Füsûs-ül Hikem

378. Bölüm

Asliye Tavşanlı
 

KELİME-İ MÛSEVİYYE’DE MÜNDEMİC OLAN "HİKMETTİR

[2.Şerh]

      Ondan sonra, onun üzerine taleb vâkı' oldukda; zâhirde korkup firâr ederek çıktı. Halbuki ma'nâda necât hubbünden nâşî idi. Zîrâ hareket ebeden hubbiyyedir. Ve ona nâzır olan esbâb-ı âhar ile mahcûb olur; halbuki bu değildir. Ve beyânı budur ki, çünkü muHakkak asıl, kendisinde sâkin olduğu ademden, âlemin vücûda hareketidir. Ve bunun için muHakkak emr, sükûndan harekettir. Binâenaleyh vücûd-i âlemden ibâret olan hareket, hareket-i hubdür.

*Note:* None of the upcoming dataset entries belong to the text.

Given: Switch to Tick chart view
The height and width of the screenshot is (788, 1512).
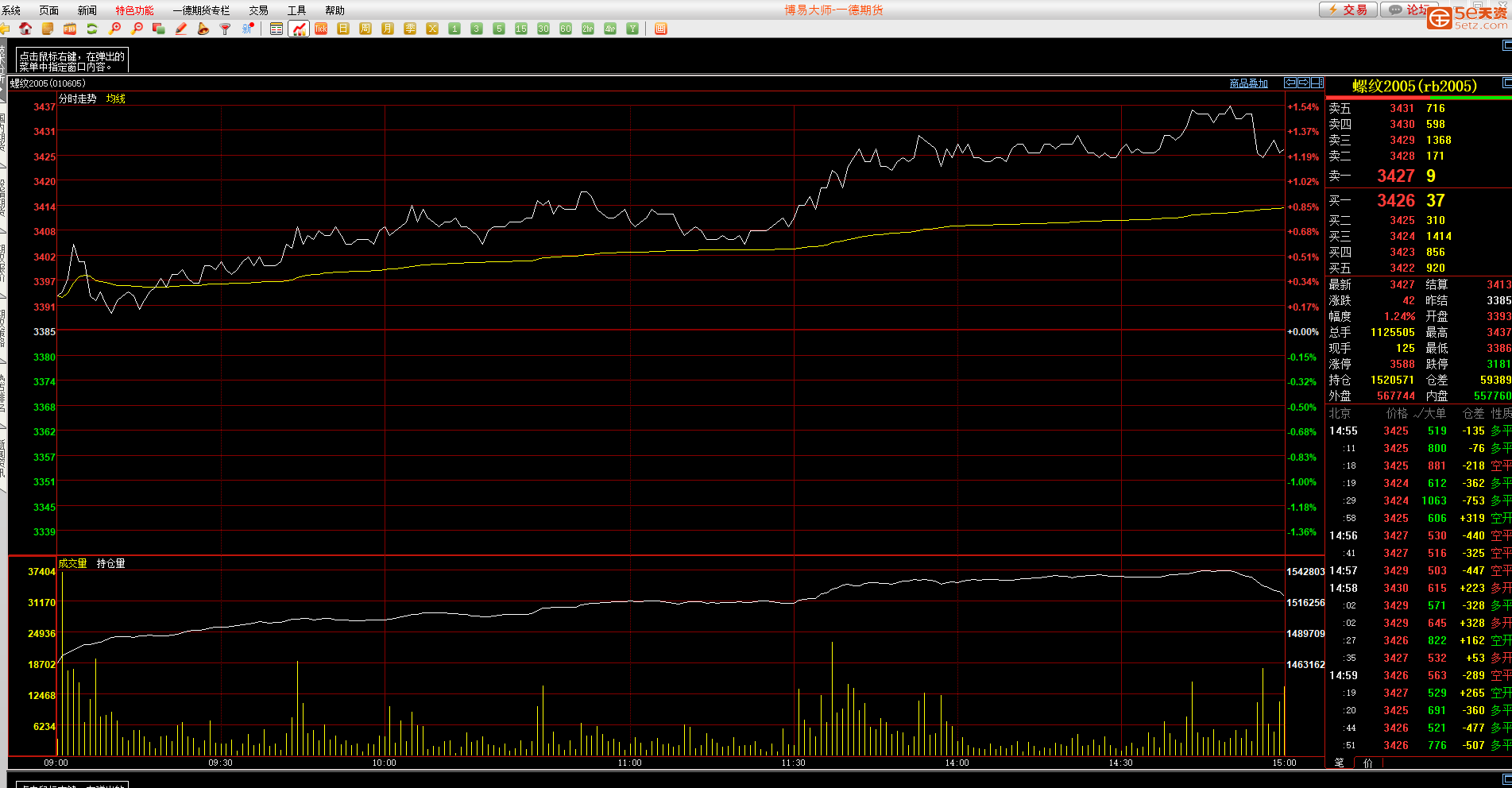Looking at the screenshot, I should [x=321, y=29].
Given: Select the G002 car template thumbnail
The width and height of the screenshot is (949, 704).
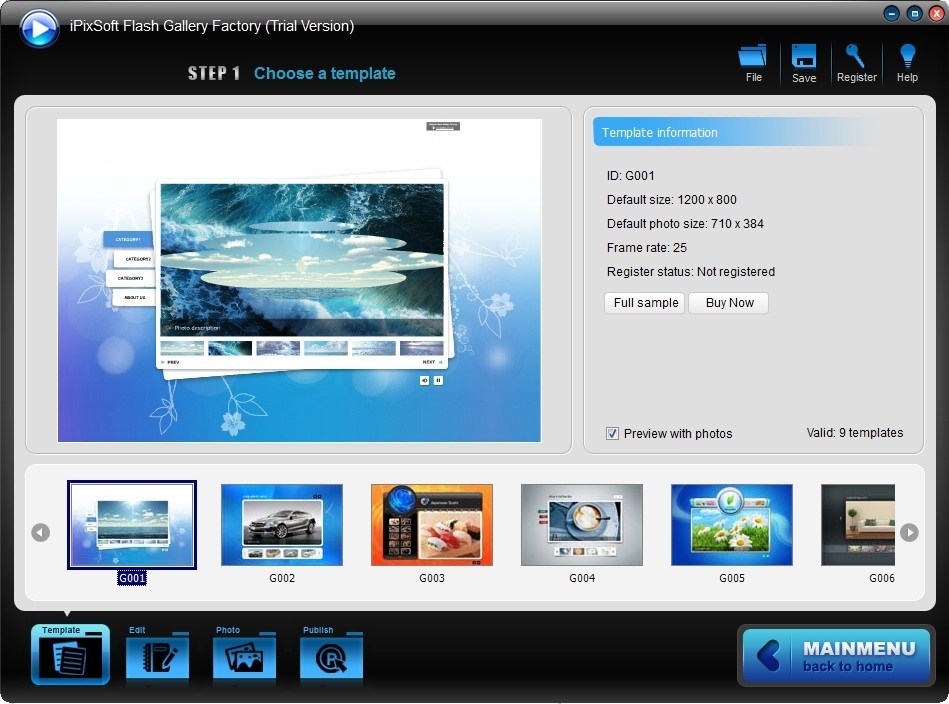Looking at the screenshot, I should pyautogui.click(x=281, y=524).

Ve Resûlullah (s.a.v.)    كُنت كنزا لم اعرف فاحببت ان اعرف    ya'nî "Ben bilinmez bir kenz idim, bilinmeğe muhabbet ettim" kavliyle buna tenbîh eyledi. İmdi eğer bu muhabbet olmasa idi, âlem "ayn"ında zâhir olmaz idi. Böyle olunca onun ademden vücûda hareketi, hubb-i mûcidin buna hareketidir (12) .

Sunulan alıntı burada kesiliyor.